The petitioners argue that the continued withholding of compensation exposes their company to “economic losses” as they hope to invest the awarded sum in a similar project elsewhere”, and that the delay “is having an adverse effect on the investors”.

Last month, President Uhuru Kenyatta said the project was on course, and that phase one of the railway — the 427km section from Mombasa to Nairobi, estimated to cost Sh327 billion — would be completed in June next year. The second phase, from Nairobi to Naivasha, will cost Sh153 billion.

Complaints regarding compensation delays have been common along the stretch of the line, and on the day President Kenyatta made the announcement that the project was on schedule, landowners in Sultan Hamud decried delays in disbursing money owed to them by Kenya Railways.

However, a source at the Ministry of Transport, Infrastructure, Housing and Urban Development, speaking yesterday on the condition of anonymity because he is not allowed to speak to the media, said there were concerns that politicians were influencing petitions against the project for personal gain.

“They could be bankrolling the petitioners in the hope that they will get a cut from compensation money disbursed to landowners,” he said. “Or to simply frustrate the government project.”

TRIGGER DOMINO EFFECT

Either way, the biggest threats to the railway project now are the petitions in court against it.
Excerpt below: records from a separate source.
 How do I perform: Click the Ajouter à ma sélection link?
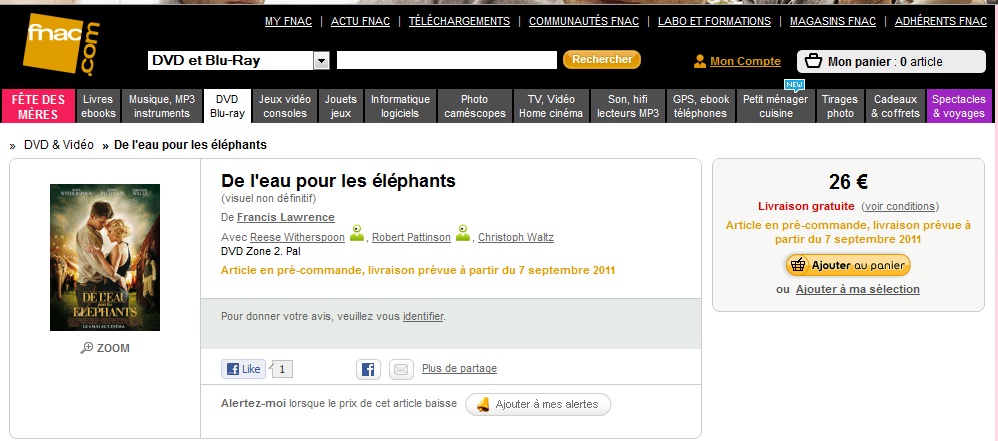tap(857, 289)
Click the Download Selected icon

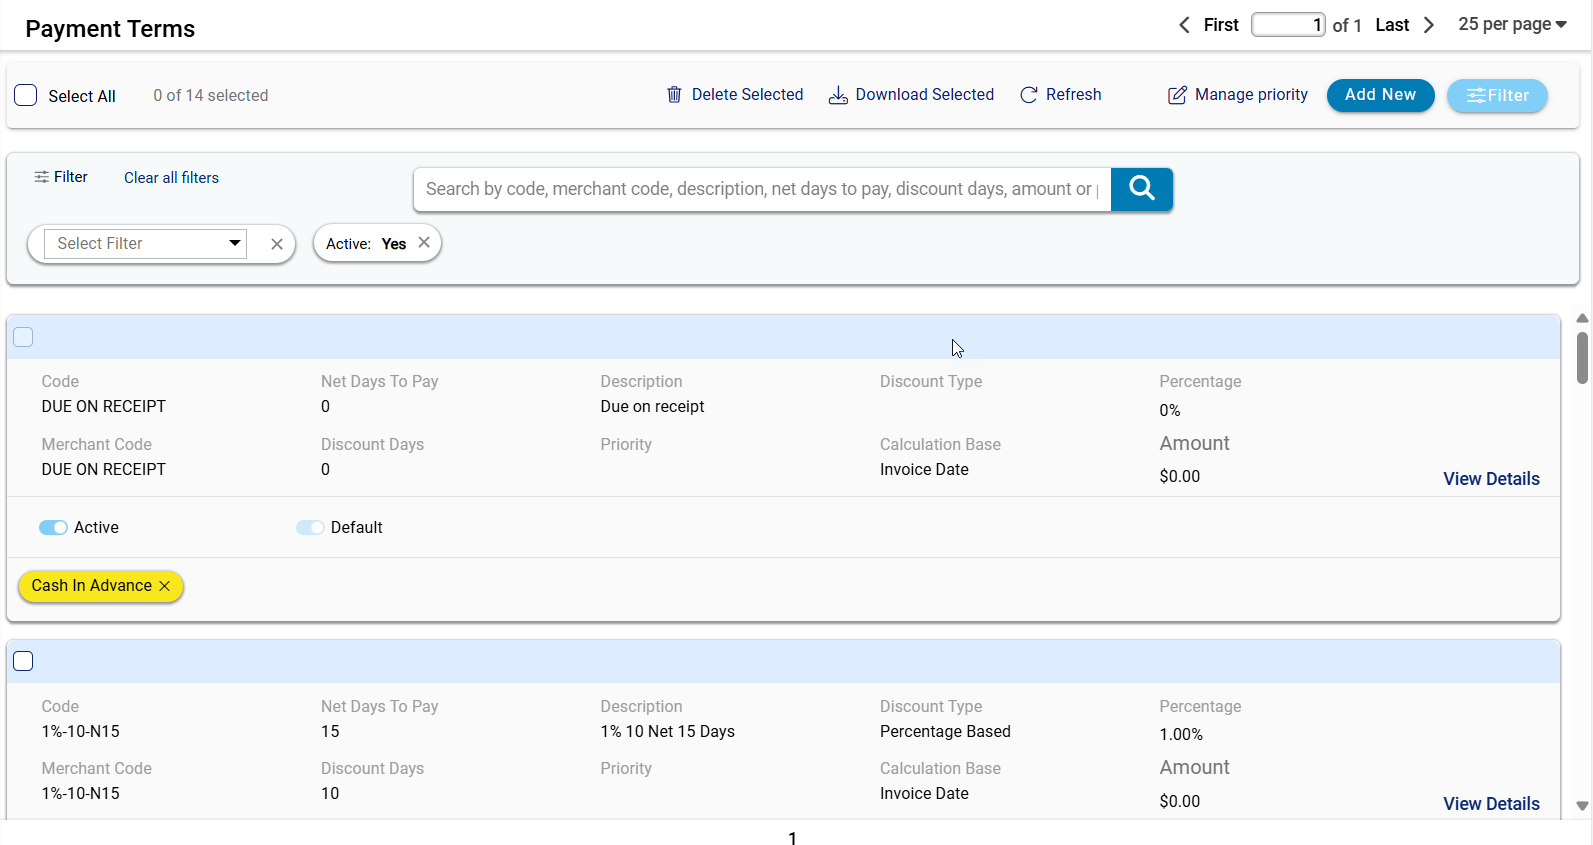[838, 95]
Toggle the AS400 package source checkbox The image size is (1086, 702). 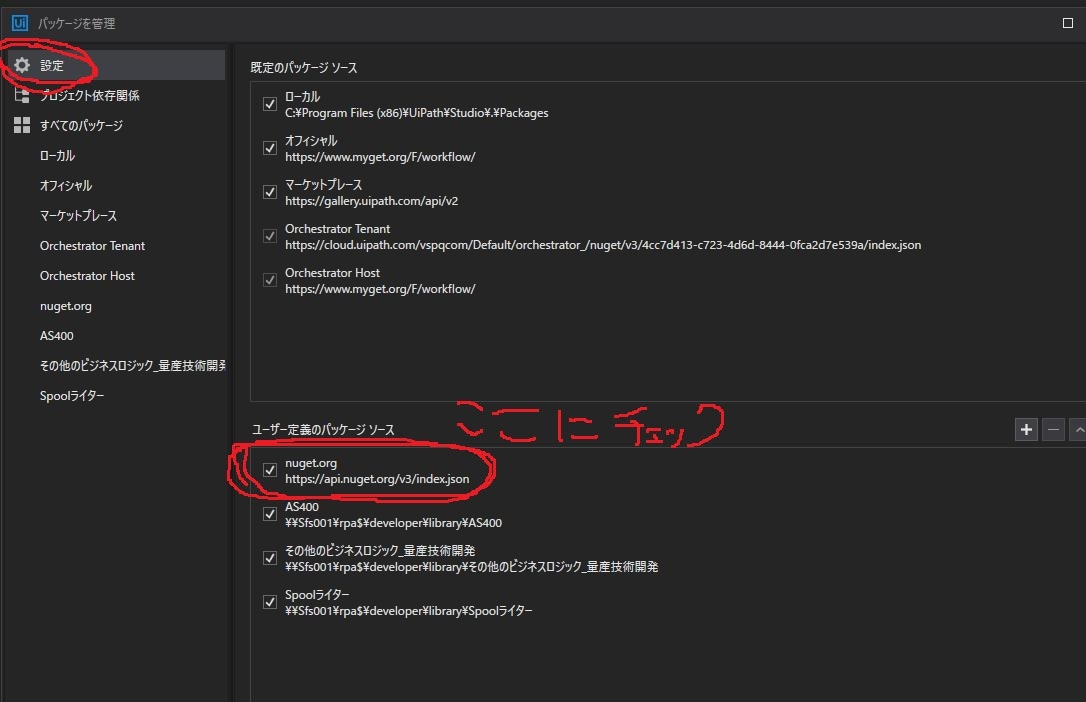tap(269, 513)
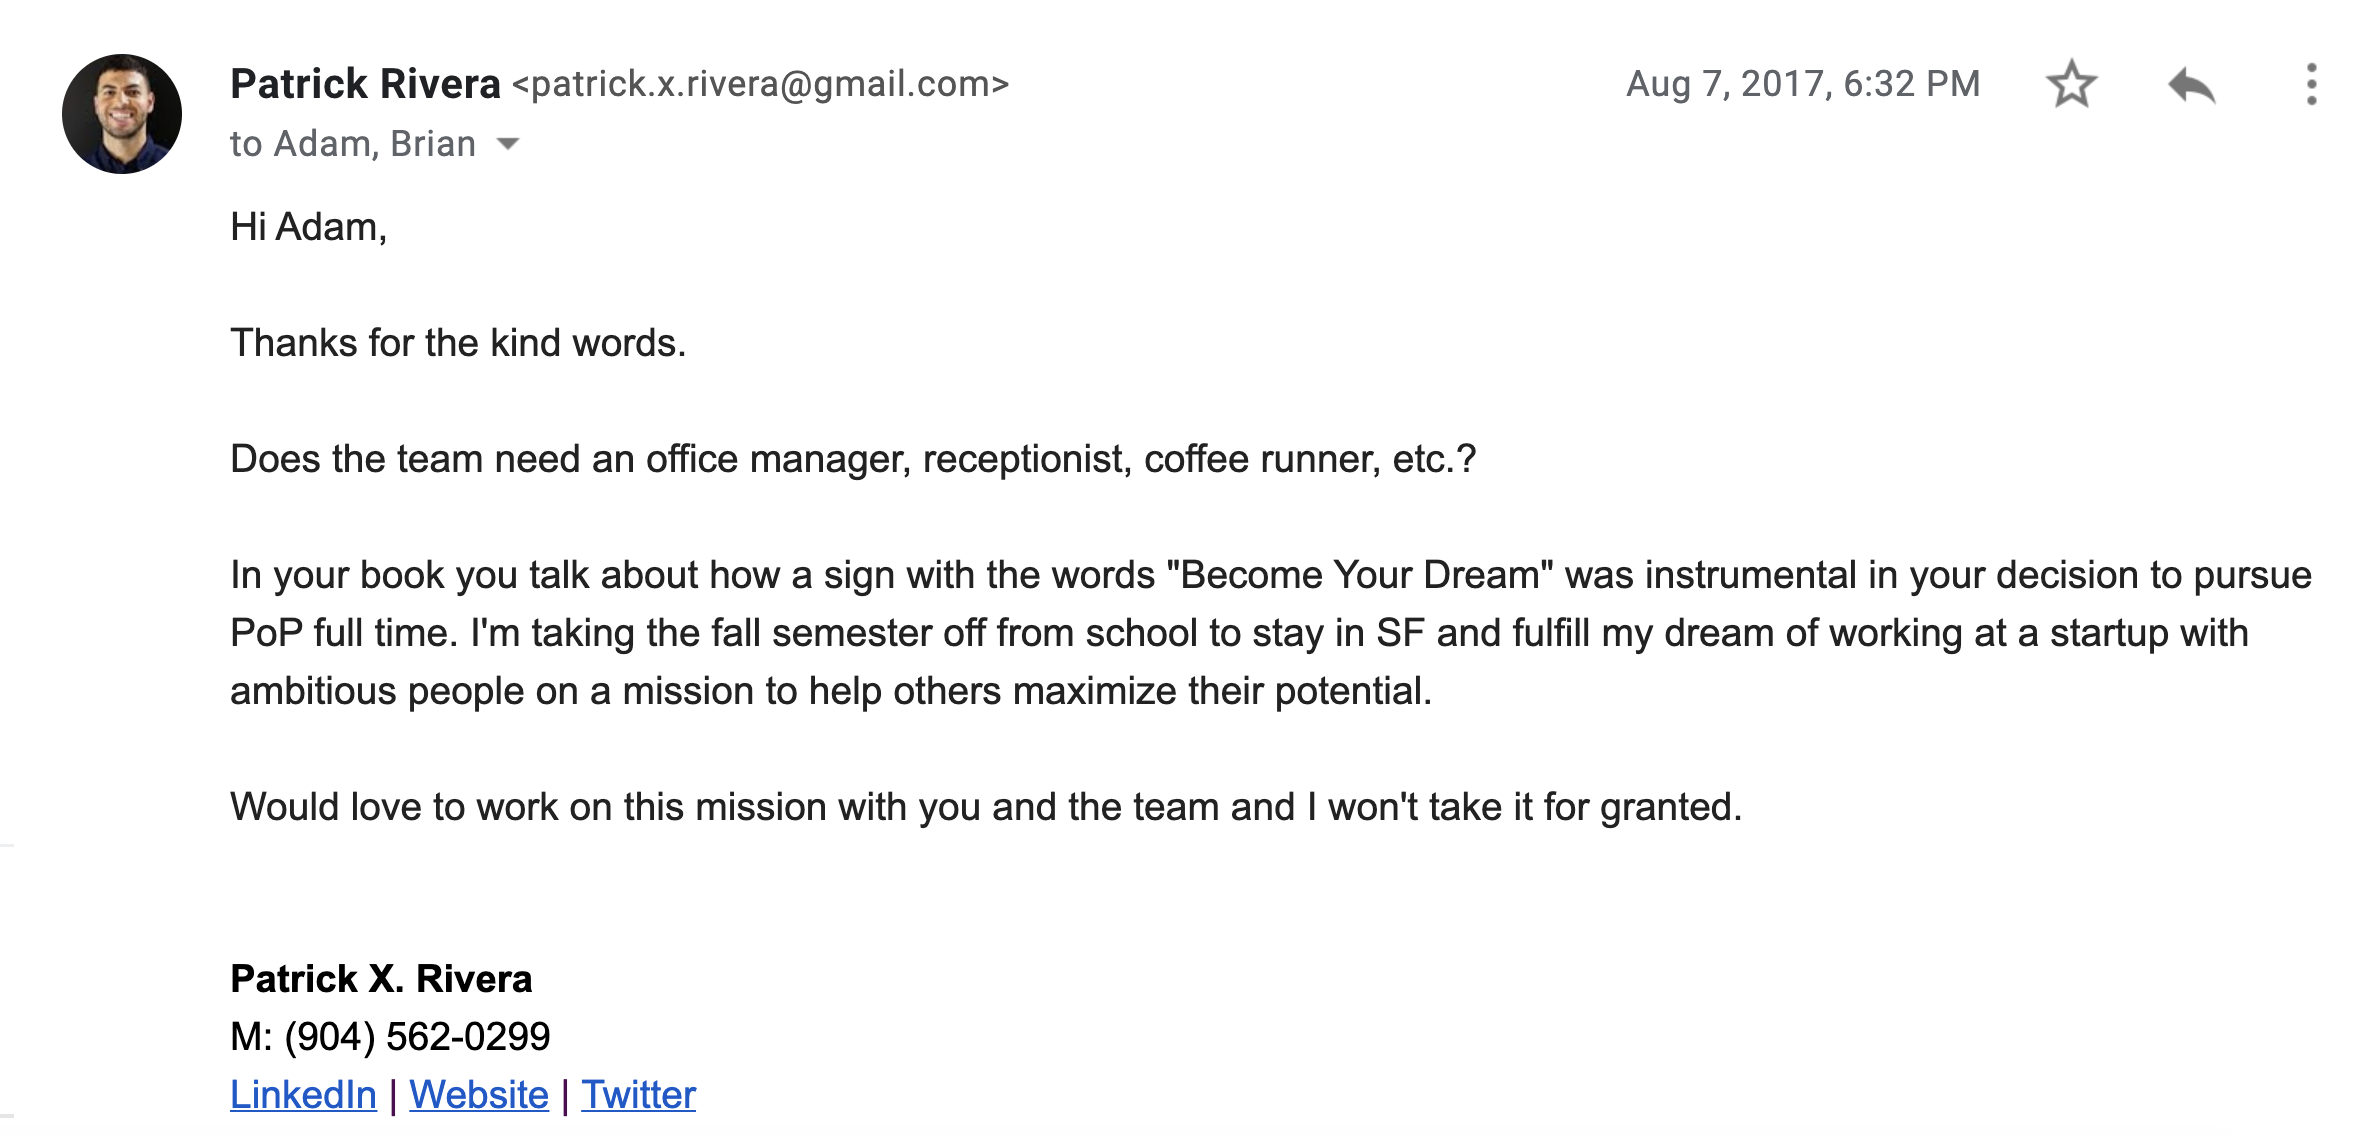Open the three-dot more options menu
This screenshot has height=1136, width=2356.
pos(2311,84)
Further injunctions on sections of it could trigger a domino effect down the line as more aggrieved property owners line up cases against the contractor, the land commission, and the Attorney-General.

In Mombasa, yet another petitioner has moved to the High Court seeking orders to stop construction of the railway. African Gas and Oil Company Ltd was on January 7 this year awarded Sh159 million as compensation for its land, and a further Sh360 million as reparation for disruption of its liquefied petroleum gas business.

However, the company says it has not received any money from the government, and therefore does not wish to have the contractor on site before the matter is settled.

The High Court has, in the meantime, stopped construction of the railway line on the disputed 41-hectare piece of land.

It has also stopped work on the Mombasa Southern Bypass and the Kipevu New Terminal Link Road, which pass through the land.

In March this year, National Land Commission chairman Mohamed Swazuri said the government would acquire over 4,600 hectares for the rail project at a cost of more than Sh30.2 billion. By April this year, Sh12 billion had been disbursed to affected land owners.

Initially, even though approvals were made by Mr Swazuri’s team, payments of compensation were handled by Kenya Railways from collections of the Rail Development Levy, which was introduced in 2013 to finance upgrading of Kenya’s rail network.

However, the National Land Commission earlier this year took over the role of compensation, and yesterday Ms Abigail Mbagaya, the vice-chair of the commission, said the delay in compensating property owners was because Kenya Railways was yet to start remitting funds from the Rail Development Levy to NLC.

“We are in talks with them, and I believe we will have the money very soon,” said Ms Mbagaya.